Diagnostic validity of a mechanical ventilation weaning protocol
DOI:
https://doi.org/10.20453/rmh.v37i2.6830Keywords:
weaning, tracheal extubation, mechanical ventilation, intensive care unitAbstract
Objective: To determine the diagnostic validity of a protocol for predicting successful weaning from mechanical ventilation (MV). Methods: An observational study of instrument validation was conducted in a cohort of 92 patients receiving MV for more than 24 hours. The protocol consisted of 15 criteria: resolution of the cause leading to MV, positive end-expiratory pressure (PEEP) ≤ 8 cm of water, PaO₂/FiO₂ ≥150 mm Hg, FiO₂ ≤ 40%, hemodynamic stability, normal serum potassium and phosphorus levels, successful spontaneous breathing trial, negative cuff leak test, adequate level of consciousness, effective cough and swallowing, minimal tracheal secretions, and the use of noninvasive ventilation (NIV) or high-flow nasal cannula (HFNC) after extubation.

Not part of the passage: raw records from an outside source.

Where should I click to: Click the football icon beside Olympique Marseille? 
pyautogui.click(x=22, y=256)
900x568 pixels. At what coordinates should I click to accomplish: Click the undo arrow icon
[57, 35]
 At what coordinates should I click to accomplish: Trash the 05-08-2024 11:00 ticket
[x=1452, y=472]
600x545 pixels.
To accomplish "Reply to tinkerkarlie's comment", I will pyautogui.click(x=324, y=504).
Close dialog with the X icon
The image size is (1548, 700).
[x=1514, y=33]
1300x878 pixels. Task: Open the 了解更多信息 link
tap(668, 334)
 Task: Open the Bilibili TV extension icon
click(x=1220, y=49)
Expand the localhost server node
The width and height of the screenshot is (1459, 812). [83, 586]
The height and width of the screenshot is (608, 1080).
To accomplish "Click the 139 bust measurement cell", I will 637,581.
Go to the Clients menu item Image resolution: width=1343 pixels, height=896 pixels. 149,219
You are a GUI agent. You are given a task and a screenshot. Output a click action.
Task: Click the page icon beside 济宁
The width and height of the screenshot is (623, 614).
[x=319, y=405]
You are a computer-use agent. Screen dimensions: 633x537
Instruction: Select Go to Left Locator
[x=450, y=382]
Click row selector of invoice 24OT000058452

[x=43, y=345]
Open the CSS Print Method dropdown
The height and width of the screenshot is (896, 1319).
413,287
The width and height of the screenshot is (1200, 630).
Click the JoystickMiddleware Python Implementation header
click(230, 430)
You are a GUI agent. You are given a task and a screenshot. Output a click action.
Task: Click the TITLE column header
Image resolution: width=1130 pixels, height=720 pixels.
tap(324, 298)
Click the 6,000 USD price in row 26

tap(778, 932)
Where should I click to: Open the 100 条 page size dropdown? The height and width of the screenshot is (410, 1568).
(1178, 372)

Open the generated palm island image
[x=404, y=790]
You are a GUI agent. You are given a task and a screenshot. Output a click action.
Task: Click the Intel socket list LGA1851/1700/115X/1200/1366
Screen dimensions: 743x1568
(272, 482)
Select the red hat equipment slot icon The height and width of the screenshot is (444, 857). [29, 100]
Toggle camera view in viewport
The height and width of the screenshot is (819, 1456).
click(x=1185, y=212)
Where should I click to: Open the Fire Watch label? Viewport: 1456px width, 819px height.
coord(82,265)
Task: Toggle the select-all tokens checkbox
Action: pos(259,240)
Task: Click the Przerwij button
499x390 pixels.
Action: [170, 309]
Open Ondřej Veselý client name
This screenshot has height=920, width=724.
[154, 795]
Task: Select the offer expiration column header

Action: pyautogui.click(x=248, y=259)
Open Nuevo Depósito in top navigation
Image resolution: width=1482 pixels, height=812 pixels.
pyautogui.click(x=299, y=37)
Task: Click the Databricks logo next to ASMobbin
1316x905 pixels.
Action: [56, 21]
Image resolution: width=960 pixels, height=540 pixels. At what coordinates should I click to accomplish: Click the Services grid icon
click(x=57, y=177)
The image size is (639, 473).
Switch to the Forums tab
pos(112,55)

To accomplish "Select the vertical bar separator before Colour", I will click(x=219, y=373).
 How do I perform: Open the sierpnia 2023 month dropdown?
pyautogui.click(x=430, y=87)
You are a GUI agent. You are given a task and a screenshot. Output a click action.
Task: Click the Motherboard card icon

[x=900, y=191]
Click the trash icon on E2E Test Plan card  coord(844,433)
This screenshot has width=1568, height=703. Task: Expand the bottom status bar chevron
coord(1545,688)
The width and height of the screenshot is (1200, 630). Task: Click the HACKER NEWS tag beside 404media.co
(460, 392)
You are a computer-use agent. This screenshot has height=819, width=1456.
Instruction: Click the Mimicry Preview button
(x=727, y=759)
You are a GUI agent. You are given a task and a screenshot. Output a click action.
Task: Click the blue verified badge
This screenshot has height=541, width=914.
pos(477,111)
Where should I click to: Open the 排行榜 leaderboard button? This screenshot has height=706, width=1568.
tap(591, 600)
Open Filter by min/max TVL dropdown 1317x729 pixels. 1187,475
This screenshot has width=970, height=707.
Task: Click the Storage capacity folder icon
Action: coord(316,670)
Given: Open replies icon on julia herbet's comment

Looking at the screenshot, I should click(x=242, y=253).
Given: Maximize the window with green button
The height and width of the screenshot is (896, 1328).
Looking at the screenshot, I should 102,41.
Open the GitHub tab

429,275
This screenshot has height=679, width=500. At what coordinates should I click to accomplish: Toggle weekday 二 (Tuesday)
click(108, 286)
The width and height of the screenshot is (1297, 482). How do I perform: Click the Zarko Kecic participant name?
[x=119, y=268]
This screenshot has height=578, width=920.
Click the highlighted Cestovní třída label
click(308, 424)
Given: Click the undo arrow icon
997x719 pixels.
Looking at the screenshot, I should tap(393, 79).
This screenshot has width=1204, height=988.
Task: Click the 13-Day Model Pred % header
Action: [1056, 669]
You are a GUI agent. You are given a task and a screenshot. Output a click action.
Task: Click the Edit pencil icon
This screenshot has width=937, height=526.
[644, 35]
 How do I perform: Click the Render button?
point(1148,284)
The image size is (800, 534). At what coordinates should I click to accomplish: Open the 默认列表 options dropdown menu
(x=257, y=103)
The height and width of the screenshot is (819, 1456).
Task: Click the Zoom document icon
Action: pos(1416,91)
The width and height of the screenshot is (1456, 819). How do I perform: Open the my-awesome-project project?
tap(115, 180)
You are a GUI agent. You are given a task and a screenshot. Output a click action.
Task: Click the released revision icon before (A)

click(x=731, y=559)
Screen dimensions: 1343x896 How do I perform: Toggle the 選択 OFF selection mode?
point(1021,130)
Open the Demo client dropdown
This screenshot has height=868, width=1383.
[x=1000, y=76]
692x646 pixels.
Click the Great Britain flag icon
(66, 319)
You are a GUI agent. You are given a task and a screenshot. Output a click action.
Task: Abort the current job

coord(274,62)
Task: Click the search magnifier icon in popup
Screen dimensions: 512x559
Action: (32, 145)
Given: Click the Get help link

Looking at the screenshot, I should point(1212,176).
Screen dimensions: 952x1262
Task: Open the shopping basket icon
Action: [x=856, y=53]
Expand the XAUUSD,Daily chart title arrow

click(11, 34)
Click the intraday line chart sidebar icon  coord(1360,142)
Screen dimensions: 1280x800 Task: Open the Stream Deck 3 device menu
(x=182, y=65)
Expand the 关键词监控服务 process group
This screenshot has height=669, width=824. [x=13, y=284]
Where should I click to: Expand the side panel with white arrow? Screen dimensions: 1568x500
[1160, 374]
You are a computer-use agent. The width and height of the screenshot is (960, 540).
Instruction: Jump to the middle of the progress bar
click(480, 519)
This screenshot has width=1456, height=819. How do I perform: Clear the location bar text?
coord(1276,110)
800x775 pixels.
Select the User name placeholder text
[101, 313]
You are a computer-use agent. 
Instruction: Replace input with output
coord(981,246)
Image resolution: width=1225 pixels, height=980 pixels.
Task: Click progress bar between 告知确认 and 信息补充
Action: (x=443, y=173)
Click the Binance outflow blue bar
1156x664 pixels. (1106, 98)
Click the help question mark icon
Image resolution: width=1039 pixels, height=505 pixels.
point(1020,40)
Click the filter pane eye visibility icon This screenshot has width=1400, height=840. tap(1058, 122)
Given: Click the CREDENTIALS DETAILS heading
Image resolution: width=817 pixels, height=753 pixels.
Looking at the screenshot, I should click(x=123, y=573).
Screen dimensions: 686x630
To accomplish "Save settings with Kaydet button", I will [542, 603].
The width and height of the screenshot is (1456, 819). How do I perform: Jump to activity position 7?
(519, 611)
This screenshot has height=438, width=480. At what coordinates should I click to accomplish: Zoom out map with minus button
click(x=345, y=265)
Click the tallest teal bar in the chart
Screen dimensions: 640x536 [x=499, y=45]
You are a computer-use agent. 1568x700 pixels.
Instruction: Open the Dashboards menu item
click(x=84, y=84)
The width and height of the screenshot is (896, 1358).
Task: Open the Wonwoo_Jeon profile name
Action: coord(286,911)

Results: The protocol showed a sensitivity of 10.8%, specificity of 100%, positive predictive value of 100%, negative predictive value of 10.8%, and an area under the ROC curve of 0.86. Conclusion: The protocol demonstrated low sensitivity and high specificity for predicting successful weaning; therefore, it was more useful for confirming weaning success than for identifying all patients potentially suitable for weaning.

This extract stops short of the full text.